Мы вняли намеку Уильямса. Несколько человек добровольно вступили в ряды офицеров запаса. Тех, у кого был опыт плавания, приписали офицерами к определенным судам. Остальных, меня в том числе, взяли на заметку как военно–морских конструкторов. Независимо от того, в какое ведомство нас прочили, каждого из нас, хоть и не одновременно, отправляли в непродолжительный морской круиз, чтобы ознакомить с буднями военно–морского флота.
На мою долю выпало несколько подобных круизов. Обычно меня посылали испытывать новые суда непосредственно перед тем, как их примет заказчик, и сразу после приемки. Я наслаждался романтикой таких круизов: ветер в лицо, быстрый ход корабля, ощущение могущества от того, что мощные двигатели влекут меня вперед, а я над ними хозяин, перепады настроений моря — от мерцающей ряби в ясную погоду, под голубым безоблачным небом, до тайн и опасностей тумана, свирепо вздымающихся валов шторма и свинцовых нависших туч, из–под которых пробиваются последние лучи заходящего солнца.
Помимо развлекательных впечатлений, я воспринял много такого, что мне впоследствии пригодилось. Осмыслил военно–морскую дисциплину — где надо, жесткую и в то же время гибкую в соответствии с переменчивыми требованиями моря. «Отныне, — думал я, — имея дело с военными моряками, я буду понимать и даже в какой–то мере разделять их чувства».
Постепенно, как кое–кто и предвидел, нас втянуло в войну. С тех пор мы удвоили свои усилия в кораблестроении, обслуживали зарубежные и отечественные рынки; особенно много шло заказов из военно–морского департамента. Жили мы в обстановке неослабного напряжения, решали текущие задачи день за днем, по мере того как их перед нами ставили, и очень мало задумывались над общей картиной войны, тем более что непосредственного касательства к нашей работе она не имела.
Для многих текущей задачей были сражения в вооруженных силах или, на худой конец, подготовка к таким сражениям.

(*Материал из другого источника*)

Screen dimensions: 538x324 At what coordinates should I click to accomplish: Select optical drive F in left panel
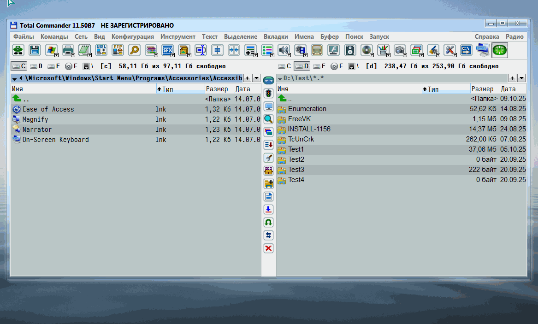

Стих активного участия в конфликте наций нашел и на мисс Олбрайт: молодых людей в штатском она патриотично хватала за пуговицы и спрашивала, отчего они не на фронте.
А нашим делом было строить корабли, не новые, не усовершенствованные модели, а просто стандартные суда, зато их можно было в какие–то считанные недели спустить на воду, зато они могли принять на борт груз, доставить его в Европу и возместить ущерб, который непрерывно причиняли немецкие субмарины и миноносцы. То было не время понимать, а время работать, и мы работали под неумолчный грохот клепальных молотков.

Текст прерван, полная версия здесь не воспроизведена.